Racine is a village in Meigs County, Ohio, United States, along the Ohio River. The population was 683 at the 2020 census.

==Geography==

According to the United States Census Bureau, the village has a total area of 0.44 sqmi, all land.

==Demographics==

Historical population
| Census | Pop. | Note | %± |
| 1870 | 560 |  | — |
| 1880 | 453 |  | −19.1% |
| 1900 | 327 |  | — |
| 1910 | 540 |  | 65.1% |
| 1920 | 472 |  | −12.6% |
| 1930 | 513 |  | 8.7% |
| 1940 | 490 |  | −4.5% |
| 1950 | 536 |  | 9.4% |
| 1960 | 499 |  | −6.9% |
| 1970 | 583 |  | 16.8% |
| 1980 | 908 |  | 55.7% |
| 1990 | 729 |  | −19.7% |
| 2000 | 746 |  | 2.3% |
| 2010 | 675 |  | −9.5% |
| 2020 | 683 |  | 1.2% |
U.S. Decennial Census

===2010 census===
As of the census of 2010, there were 675 people, 288 households, and 191 families living in the village. The population density was 1534.1 PD/sqmi. There were 333 housing units at an average density of 756.8 /sqmi. The racial makeup of the village was 98.1% White, 0.3% African American, 0.1% from other races, and 1.5% from two or more races. Hispanic or Latino of any race were 0.3% of the population.

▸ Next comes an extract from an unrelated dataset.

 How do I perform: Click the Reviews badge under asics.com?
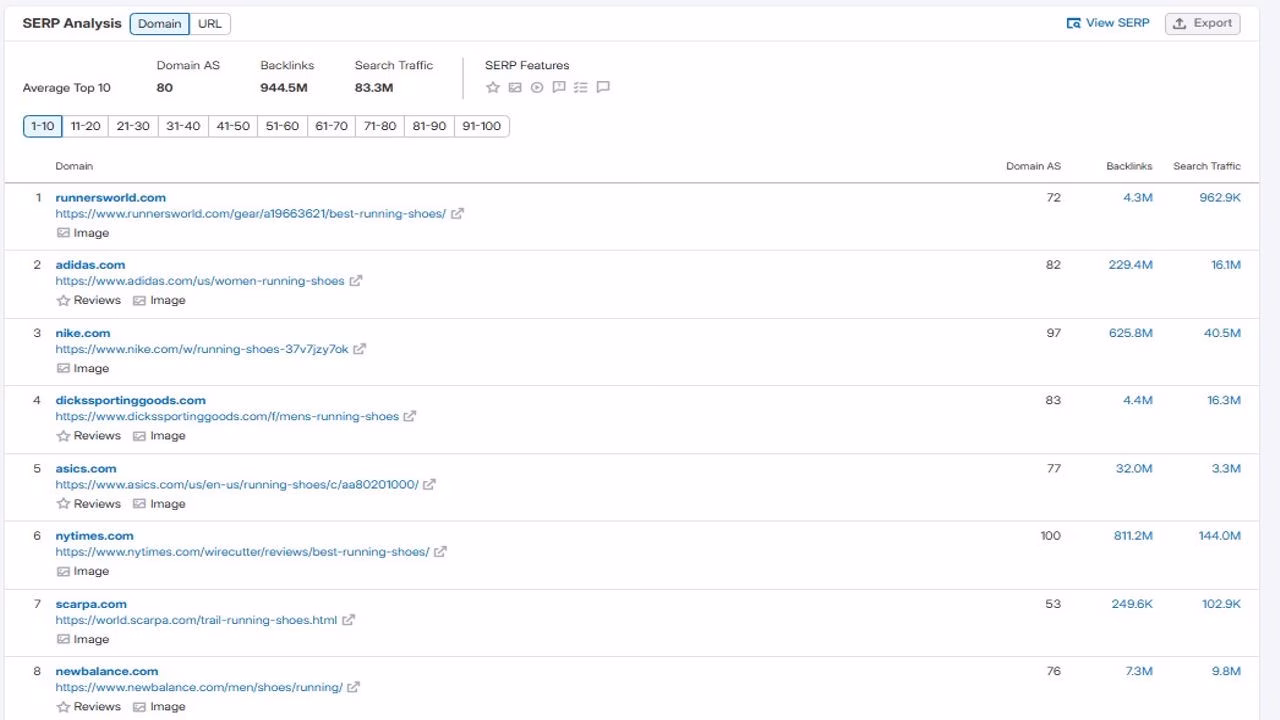coord(89,503)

There were 288 households, of which 30.9% had children under the age of 18 living with them, 43.1% were married couples living together, 16.3% had a female householder with no husband present, 6.9% had a male householder with no wife present, and 33.7% were non-families. 29.5% of all households were made up of individuals, and 14.9% had someone living alone who was 65 years of age or older. The average household size was 2.34 and the average family size was 2.83.

The median age in the village was 40.1 years. 21.6% of residents were under the age of 18; 8.9% were between the ages of 18 and 24; 24.8% were from 25 to 44; 26.2% were from 45 to 64; and 18.7% were 65 years of age or older. The gender makeup of the village was 46.7% male and 53.3% female.

===2000 census===
As of the census of 2000, there were 746 people, 302 households, and 211 families living in the village. The population density was 1,792.9 PD/sqmi. There were 324 housing units at an average density of 778.7 /sqmi. The racial makeup of the village was 99.46% White, 0.13% African American, 0.13% Native American, 0.13% Asian, and 0.13% from two or more races. Hispanic or Latino of any race were 0.13% of the population.

There were 302 households, out of which 28.1% had children under the age of 18 living with them, 57.6% were married couples living together, 11.6% had a female householder with no husband present, and 30.1% were non-families. 27.2% of all households were made up of individuals, and 11.9% had someone living alone who was 65 years of age or older. The average household size was 2.47 and the average family size was 3.01.

In the village, the population was spread out, with 24.5% under the age of 18, 9.4% from 18 to 24, 25.3% from 25 to 44, 24.0% from 45 to 64, and 16.8% who were 65 years of age or older. The median age was 38 years. For every 100 females, there were 87.4 males. For every 100 females age 18 and over, there were 85.2 males.

The median income for a household in the village was $22,450, and the median income for a family was $30,000. Males had a median income of $26,071 versus $18,125 for females. The per capita income for the village was $13,644. About 23.2% of families and 26.4% of the population were below the poverty line, including 35.9% of those under age 18 and 12.6% of those age 65 or over.

==Education==
Public education in the village of Racine is provided by the Southern Local School District. Campuses serving the village include Southern Elementary School (Grades K-8) and Southern High School (Grades 9-12).

Racine has a public library, a branch of the Meigs County District Public Library.